Rewrite the following lines, replacing every occurrence of "Image resolution" with "Screen resolution" and leaving everything else unchanged.
Extracted data Block Start
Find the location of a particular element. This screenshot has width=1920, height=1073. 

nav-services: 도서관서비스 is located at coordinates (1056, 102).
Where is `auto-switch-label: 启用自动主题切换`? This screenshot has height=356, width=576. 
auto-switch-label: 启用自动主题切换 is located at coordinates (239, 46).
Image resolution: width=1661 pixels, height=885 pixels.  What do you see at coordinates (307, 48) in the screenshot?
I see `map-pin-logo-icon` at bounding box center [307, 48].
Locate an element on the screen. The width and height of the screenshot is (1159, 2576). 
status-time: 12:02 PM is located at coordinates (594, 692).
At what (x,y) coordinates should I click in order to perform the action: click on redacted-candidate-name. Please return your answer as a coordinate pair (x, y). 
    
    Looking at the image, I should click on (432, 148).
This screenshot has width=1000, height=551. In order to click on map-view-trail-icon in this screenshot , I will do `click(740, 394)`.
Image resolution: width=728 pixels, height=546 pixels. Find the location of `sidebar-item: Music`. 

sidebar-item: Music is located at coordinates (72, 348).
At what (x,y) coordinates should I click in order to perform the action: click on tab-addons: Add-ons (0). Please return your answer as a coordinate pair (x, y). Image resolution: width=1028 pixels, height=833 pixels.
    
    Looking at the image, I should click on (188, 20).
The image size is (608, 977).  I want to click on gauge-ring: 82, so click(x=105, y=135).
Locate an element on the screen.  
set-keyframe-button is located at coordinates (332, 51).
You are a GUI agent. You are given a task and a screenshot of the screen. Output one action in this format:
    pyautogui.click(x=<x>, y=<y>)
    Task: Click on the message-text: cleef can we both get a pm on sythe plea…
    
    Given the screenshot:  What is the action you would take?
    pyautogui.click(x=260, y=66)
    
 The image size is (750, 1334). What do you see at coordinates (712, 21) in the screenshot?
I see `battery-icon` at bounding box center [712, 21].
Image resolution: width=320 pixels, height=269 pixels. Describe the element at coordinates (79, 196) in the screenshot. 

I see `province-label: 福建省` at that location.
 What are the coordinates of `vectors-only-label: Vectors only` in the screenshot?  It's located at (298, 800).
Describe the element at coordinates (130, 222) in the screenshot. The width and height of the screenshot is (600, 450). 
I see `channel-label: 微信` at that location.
Extracted data Block End
Your response.
Find the location of a particular element. This screenshot has width=1920, height=1073. 

nav-services: 도서관서비스 is located at coordinates (1056, 102).
Where is `auto-switch-label: 启用自动主题切换`? This screenshot has height=356, width=576. 
auto-switch-label: 启用自动主题切换 is located at coordinates (239, 46).
Screen resolution: width=1661 pixels, height=885 pixels.  What do you see at coordinates (307, 48) in the screenshot?
I see `map-pin-logo-icon` at bounding box center [307, 48].
Locate an element on the screen. The width and height of the screenshot is (1159, 2576). 
status-time: 12:02 PM is located at coordinates (594, 692).
At what (x,y) coordinates should I click in order to perform the action: click on redacted-candidate-name. Please return your answer as a coordinate pair (x, y). 
    
    Looking at the image, I should click on (432, 148).
This screenshot has width=1000, height=551. In order to click on map-view-trail-icon in this screenshot , I will do `click(740, 394)`.
Screen resolution: width=728 pixels, height=546 pixels. Find the location of `sidebar-item: Music`. 

sidebar-item: Music is located at coordinates (72, 348).
At what (x,y) coordinates should I click in order to perform the action: click on tab-addons: Add-ons (0). Please return your answer as a coordinate pair (x, y). Screen resolution: width=1028 pixels, height=833 pixels.
    
    Looking at the image, I should click on (188, 20).
The image size is (608, 977).  I want to click on gauge-ring: 82, so click(x=105, y=135).
Locate an element on the screen.  
set-keyframe-button is located at coordinates (332, 51).
You are a GUI agent. You are given a task and a screenshot of the screen. Output one action in this format:
    pyautogui.click(x=<x>, y=<y>)
    Task: Click on the message-text: cleef can we both get a pm on sythe plea…
    
    Given the screenshot:  What is the action you would take?
    pyautogui.click(x=260, y=66)
    
 The image size is (750, 1334). What do you see at coordinates (712, 21) in the screenshot?
I see `battery-icon` at bounding box center [712, 21].
Screen resolution: width=320 pixels, height=269 pixels. Describe the element at coordinates (79, 196) in the screenshot. 

I see `province-label: 福建省` at that location.
 What are the coordinates of `vectors-only-label: Vectors only` in the screenshot?  It's located at (298, 800).
Describe the element at coordinates (130, 222) in the screenshot. The width and height of the screenshot is (600, 450). 
I see `channel-label: 微信` at that location.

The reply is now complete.